Does anyone else remember how the fraggle builder men would eat their structures? Or the fraggles would eat them? Hmmm. Strange.
My birthday was Tuesday. It was a fun day. I woke up at 7 a.m. to a text from a mystery person. The person had laid out a beautiful breakfast set out like on the movie Little Princess. My bed was covered with furs and blankets and orange juice and blueberry muffins. I ate the food and was surprised to receive another mystery text an hour later. I'm a slow eater. After I finished, all the food and dishes disappeared.
The mystery text sent me to my door, where I followed a treasure hunt to an unmarked car on the street. Unmarked if you count balloons and streamers layered up on the windows, surrounding the car. I could have been kidnapped, but instead was taken to a hot air balloon. The hot air balloon was filled with heat and blankets. Just like on animal planet- you know, the zoo cages.
After taking off in the hot air balloon, I felt a defined rush of collusion. If you don't know what that is, please google it. Looking out over the rim was exhilarating. I saw lots of trees, buildings, and runners. It was so strange to be in a balloon and outside at the same time.

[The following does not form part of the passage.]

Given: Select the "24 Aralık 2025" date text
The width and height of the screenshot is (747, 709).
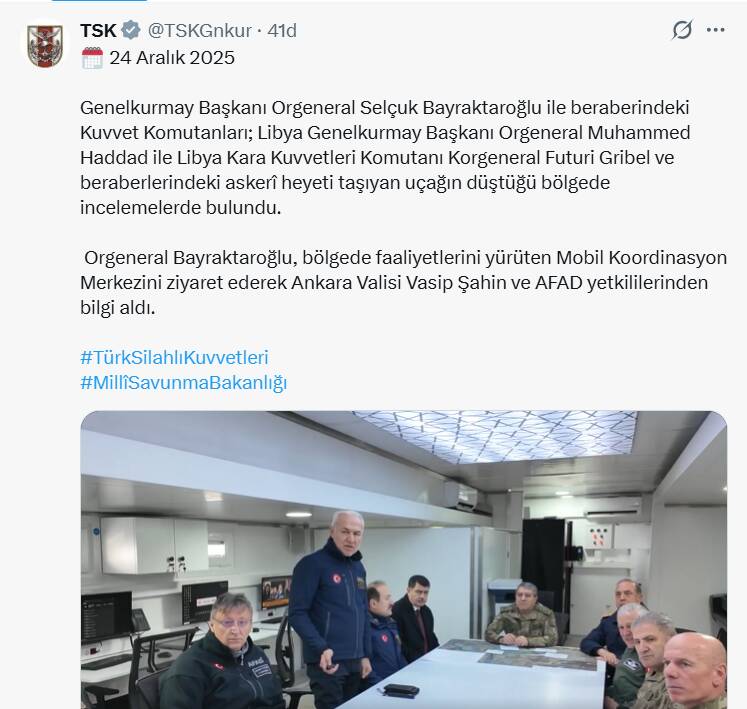Looking at the screenshot, I should [172, 58].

Then, as we were passing over Snowbird, a local ski resort, a skier launched into our balloon. This skier turned out to be Robert Redford. Who knew he actually skis there? He apologized for the strange turn of events and happened to have his checkbook in his pocket. Most people don't carry those around you know. He wrote me a tidy sum and jumped out of the hot air balloon onto the next black diamond. He's a pretty good skier.
After this adventure, the hot air balloon people landed back at the home site. I drove back in the somewhat unmarked car and went over a couple sweet car jumps as a bonus for hitting a skier. It was sweet. Pretty sure the car flipped twice. Then they drove me home.
How could it get any better you ask? Well, when I got home all my friends were at my house. Every single one of them living in Provo. It was amazing. I felt like a survivor. Or just lucky to have such a great birthday celebration. Everyone told me about what they were doing and we danced and sang karaoke. It was hard to fit us all, but we made do.
I fell asleep at 12, by that time everyone was gone home. Then I received a call from Jeff. He was almost back in Provo and couldn't wait to see me. It was the perfect birthday.
Actually, I went to SLC twice b/c of job interviews not coinciding. Job interviews pah. At least I had something to do on this special day. Then I watched American Idol with past roommates. It was even more perfect than the aforementioned made up birthday events. Amy made me a burrito cake, it looked like two sloppy joes sitting close on first inspection, but on closer acquaintance I saw its true form.
Jeff called while we were watching American Idol and ran me through the x-ray machine. Much cooler than a hot air balloon party getting crashed by Rob Red. No joke. And I didn't have to wear a lead apron. Coooool.
Carie, Emily, and Ashlee came over to see me too. And I got millions of calls and facebook good wishes. Later that night my current roommates filled my bed with love balloons and I screamed after popping each one. Every one had a great thing about me listed on it. What a perfect gift!
I enjoyed the attention immensely and couldn't have asked for a single thing more. It was a great birthday. The next day I went to lunch with Jeffrey Scott. The boy is tanner than a tanner. He friggin roasted himself in Cancun and now I look like an angel comparatively. However, I still won most of the games we played together. I will let him blame it on his jet lag, but I still am a stunning gamer.
He brought me some roses. They are beautiful, including the headless rose that fell next to the vase. They are white roses- what is that, friendship? So I'm glad to express to everyone my joy at the fact Jeff and I are finally friends.
Ooooh I like him. He is wonderful. He just is. I can't express my full admiration for him in the ways I wish. On the downside, he looked like an owl yesterday since it's been a while since his last haircut...Which I discourteously told him. He is getting a cut today, so I didn't think it would bother him too much. He later told me he would rather look like the Grinch than an owl. Too bad- he didn't look like the Grinch.
The latest Jeff updates, for you all to enjoy, since we're dating again and I don't think he ever checked this blog while we were dating. I guess we'll see, won't we?